Standard empirical risk minimization (ERM) on finite training sets overfits. Regularization methods address this, but the landscape of non-ERM techniques for deep networks is fragmented: dropout operates on activations, weight decay on parameters, and data augmentation on inputs. A newer family of methods --- Shake-Shake, Mixup, Cutout --- intervenes at different points in the forward pass and has distinct inductive biases.

This project compares these methods on CIFAR-10, not merely in terms of final accuracy, but to understand the mechanism by which each improves generalization.

Methods

Shake-Shake stochastically interpolates the outputs of two residual branches with random coefficients during training, then uses a fixed 0.5/0.5 blend at test time. This injects noise into the forward pass at the level of feature maps, acting as an implicit ensemble over exponentially many sub-architectures.

Mixup linearly interpolates both inputs and labels between random training pairs. Unlike standard augmentation, it operates in the input-label space simultaneously, encouraging the model to learn linear behavior between training examples.

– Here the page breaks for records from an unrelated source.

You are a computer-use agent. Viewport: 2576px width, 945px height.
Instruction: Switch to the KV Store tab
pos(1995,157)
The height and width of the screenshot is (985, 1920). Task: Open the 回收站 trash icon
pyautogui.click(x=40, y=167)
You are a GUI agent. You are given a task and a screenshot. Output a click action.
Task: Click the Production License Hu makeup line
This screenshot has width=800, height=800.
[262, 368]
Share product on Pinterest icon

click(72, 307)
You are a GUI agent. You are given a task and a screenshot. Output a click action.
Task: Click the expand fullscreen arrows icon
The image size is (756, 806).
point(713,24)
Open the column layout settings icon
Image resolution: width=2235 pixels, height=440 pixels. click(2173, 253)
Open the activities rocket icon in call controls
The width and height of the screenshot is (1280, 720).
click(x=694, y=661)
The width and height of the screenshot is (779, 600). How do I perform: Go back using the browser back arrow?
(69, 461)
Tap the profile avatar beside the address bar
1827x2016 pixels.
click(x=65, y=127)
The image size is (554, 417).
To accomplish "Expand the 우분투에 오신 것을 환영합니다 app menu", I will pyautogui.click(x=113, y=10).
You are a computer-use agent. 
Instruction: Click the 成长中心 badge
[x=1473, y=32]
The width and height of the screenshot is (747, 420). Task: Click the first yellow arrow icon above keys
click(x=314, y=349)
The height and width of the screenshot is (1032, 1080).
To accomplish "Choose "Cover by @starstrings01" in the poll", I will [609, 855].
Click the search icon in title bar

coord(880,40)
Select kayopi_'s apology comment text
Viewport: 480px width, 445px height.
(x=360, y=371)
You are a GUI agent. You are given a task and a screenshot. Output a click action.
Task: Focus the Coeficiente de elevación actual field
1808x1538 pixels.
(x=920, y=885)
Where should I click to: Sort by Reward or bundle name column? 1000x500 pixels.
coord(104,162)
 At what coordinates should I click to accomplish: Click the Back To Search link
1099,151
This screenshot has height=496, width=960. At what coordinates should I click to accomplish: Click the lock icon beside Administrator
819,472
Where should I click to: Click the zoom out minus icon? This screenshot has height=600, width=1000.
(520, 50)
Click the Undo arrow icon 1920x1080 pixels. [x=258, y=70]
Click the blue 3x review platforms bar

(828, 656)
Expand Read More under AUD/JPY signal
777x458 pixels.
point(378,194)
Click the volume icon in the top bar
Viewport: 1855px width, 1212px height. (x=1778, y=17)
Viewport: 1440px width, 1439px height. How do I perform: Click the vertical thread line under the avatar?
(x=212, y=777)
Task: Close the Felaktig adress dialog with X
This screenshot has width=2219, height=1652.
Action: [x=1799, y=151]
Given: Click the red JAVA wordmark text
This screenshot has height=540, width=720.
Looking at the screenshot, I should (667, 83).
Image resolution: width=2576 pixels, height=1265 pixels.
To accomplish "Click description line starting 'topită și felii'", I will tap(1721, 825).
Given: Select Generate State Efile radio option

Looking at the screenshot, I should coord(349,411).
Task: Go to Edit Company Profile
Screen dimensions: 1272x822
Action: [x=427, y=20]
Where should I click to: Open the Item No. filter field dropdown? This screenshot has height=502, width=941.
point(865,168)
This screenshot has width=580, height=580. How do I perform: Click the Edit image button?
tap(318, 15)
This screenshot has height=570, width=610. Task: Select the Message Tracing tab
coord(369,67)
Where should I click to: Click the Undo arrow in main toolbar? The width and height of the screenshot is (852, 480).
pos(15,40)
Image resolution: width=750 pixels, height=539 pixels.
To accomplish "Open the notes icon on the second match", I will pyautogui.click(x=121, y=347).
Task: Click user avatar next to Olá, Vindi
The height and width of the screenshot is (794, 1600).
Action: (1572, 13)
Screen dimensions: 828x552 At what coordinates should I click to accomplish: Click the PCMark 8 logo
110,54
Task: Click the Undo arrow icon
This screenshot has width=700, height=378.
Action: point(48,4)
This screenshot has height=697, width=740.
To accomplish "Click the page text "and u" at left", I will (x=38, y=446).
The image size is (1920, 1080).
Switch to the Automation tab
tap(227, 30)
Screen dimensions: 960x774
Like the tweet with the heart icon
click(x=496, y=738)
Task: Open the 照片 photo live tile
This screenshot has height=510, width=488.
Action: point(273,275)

Cutout zeroes out random rectangular patches of the input image, forcing the network to use spatially distributed features rather than relying on any single discriminative region.

Findings

Model	Test Accuracy
ResNet-50 (baseline)	92.0%
+ Shake-Shake	93.0%
Basic CNN (baseline)	78.0%
+ Combined regularization	88.0%

The methods are not interchangeable. Shake-Shake provides the largest marginal gain on ResNets, where the multi-branch architecture gives it a natural hook. Cutout helps most when the model is overfitting to localized features (visible via GradCAM analysis showing more distributed attention maps). Mixup's benefit is largest at small data sizes, consistent with its role as a data-efficient regularizer.

Combining all three methods yields diminishing returns --- the regularization effects partially overlap, particularly Shake-Shake and Mixup, which both smooth the loss landscape in complementary ways.

Conclusion

The choice of regularizer should be informed by the failure mode. If the model memorizes spatially localized cues, Cutout is most effective. If the decision boundary is overly sharp, Mixup or Shake-Shake smooth it. The practical takeaway: Shake-Shake is the strongest single addition to a ResNet, but only because it exploits the multi-branch topology that ResNets already provide.